Reprenez la rédaction de l'article sur les jeunes diplômés sans emploi à partir de sa dernière phrase.

EXTRAIT ::
--

Diplôme en poche, pas d’emploi : les chaînes invisibles des jeunes diplômés chômeurs

Depuis l’enfance, un message persistant façonne les mentalités des jeunes écoliers : « Travaille dur à l’école, décroche un diplôme et le succès suivre ». Cette croyance, inculquée par les familles et le système éducatif, pousse des milliers de jeunes à considérer l’accès à l’emploi comme une récompense automatique et non comme un combat à mener.

Cridem – Ils y ont cru. Les jeunes diplômés ont investi plusieurs années de leur vie dans l’effort, l’apprentissage et le dépassement de soi en étant convaincus que leur diplôme serait le sésame d’un avenir radieux.

Pourtant, à l’instant même où ils franchissent le seuil du monde professionnel, la réalité les rattrape : les portes de l’emploi sont fermées pour la plupart d’entre eux. Alors, lorsque la question fatidique résonne : « As-tu trouvé un emploi ? », la réponse est souvent un soupir résigné : « J’ai déposé plusieurs CV, j’attends… ». D’autres murmurent : « J’ai monté un projet, mais je n’ai pas encore trouvé de financement… ».

Ce scénario est devenu le quotidien des 10 à 20 millions de jeunes Africains y compris la Mauritanie qui arrivent chaque année sur le marché du travail où seuls 3 millions d’emplois formels sont créés.

Face à cette équation déséquilibrée, les ambitions s’érodent, l’espoir vacille et une génération entière se retrouve piégée dans un cycle infernal entre frustration et attentes interminables. Mais comment expliquer cette impasse ? Pourquoi ces jeunes, souvent brillants et qualifiés, peinent-ils à s’imposer sur le marché du travail ? Quelles sont ces chaînes invisibles qui les retiennent prisonniers ? Dans ce cadre, trois freins silencieux seront explorés pour tenter d’expliquer ce paradoxe, à savoir : l’illusion du diplôme, les normes sociales handicapantes et le manque de résilience.

1. L’illusion du diplôme

Des années d’efforts, des nuits blanches et d’autres nombreux sacrifices sont consentis pour décrocher enfin ce fameux diplôme tant convoité. Cependant, la désillusion est immédiate : ce précieux parchemin ne garantit plus systématiquement un emploi.

Depuis l’enfance, un message persistant façonne les mentalités des jeunes écoliers: « Travaille dur à l’école, décroche un diplôme et le succès suivre ». Cette croyance, inculquée par les familles et le système éducatif, pousse des milliers de jeunes à considérer l’accès à l’emploi comme une récompense automatique et non comme un combat à mener.

--

DONNÉES FOURNIES ::
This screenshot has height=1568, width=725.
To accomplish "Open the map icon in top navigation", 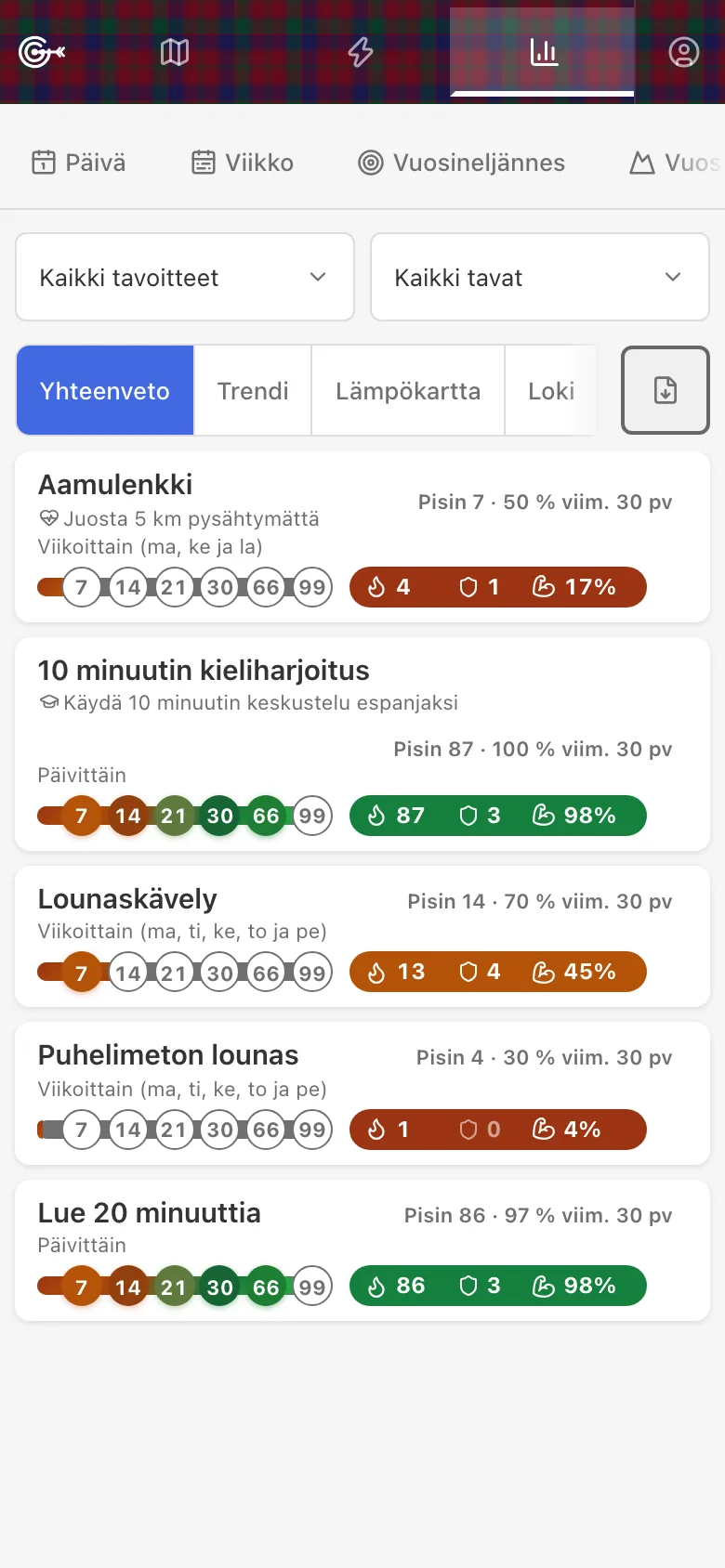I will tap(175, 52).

--

RÉSULTAT DE L'EXERCICE ::
Résultat ? Une attente passive qui empêche d’exploration d’alternatives. Beaucoup refusent généralement toute opportunité hors de leur objectif professionnel lié à l’attente par rapport à la formation initiale. Ils sont persuadés qu’accepter un poste « inférieur » serait une humiliation sociale. Cette rigidité dans la perception du succès paralyse l’audace et étouffe l’initiative personnelle.

Nombreux sont ceux qui tombent dans le piège mental illustré par le raisonnement suivant : « J’ai un diplôme, donc je mérite un poste à la hauteur des investissements réalisés». Or, le marché de l’emploi a profondément évolué. Aujourd’hui, les connaissances théoriques (qualifications académiques) ne suffisent plus pour trouver un emploi. Les employeurs privilégient les critères plus déterminants suivants : le savoir-faire (compétence technique/expérience pratique) et le savoir-être (softs skills / compétence comportementale). Malheureusement, ces derniers critères sont rarement enseignés dans le cursus scolaire classique des systèmes éducatifs africains.

Dans un monde où les métiers évoluent à une vitesse fulgurante, se former en continu et diversifier ses domaines de compétences deviennent indispensables. Ceux qui restent figés sur leur seule formation de base se condamnent à voir les opportunités leur échapper.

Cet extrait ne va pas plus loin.